- [Passage provided]:
====================

Two small and heavy sphere, each of mass \(\mathrm{M}\), are placed distance r apart on a horizontal surface the gravitational potential at a mid point on the line joining the center of spheres is (A) zero (B) \(-(\mathrm{GM} / \mathrm{r})\) (C) \(-[(2 \mathrm{GM}) / \mathrm{r}]\) (D) \(-[(4 \mathrm{GM}) / \mathrm{r}]\)

3 particle each of mass \(\mathrm{m}\) are kept at vertices of an equilateral triangle of side \(L\). The gravitational field at center due to these particles is (A) zero (B) \(\left[(3 \mathrm{GM}) / \mathrm{L}^{2}\right]\) (C) \(\left[(9 \mathrm{GM}) / \mathrm{L}^{2}\right]\) (D) \((12 / \sqrt{3})\left(\mathrm{Gm} / \mathrm{L}^{2}\right)\)

====================

- [Given data]:
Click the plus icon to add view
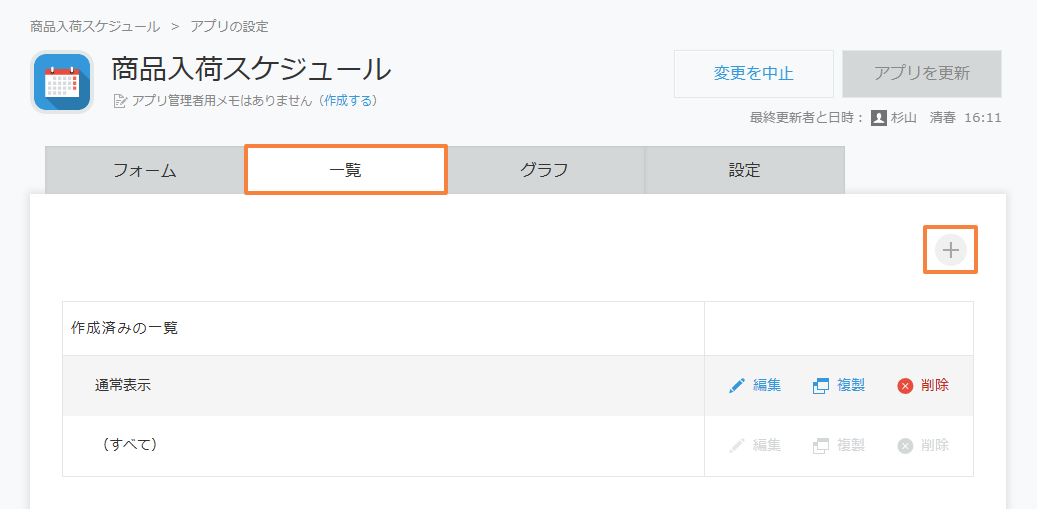The height and width of the screenshot is (509, 1037). [950, 250]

====================

- [Set exercise]: In the gravitation problems above, where are the three particles of mass m placed?

- [Answer for this exercise]: At the vertices of an equilateral triangle of side L.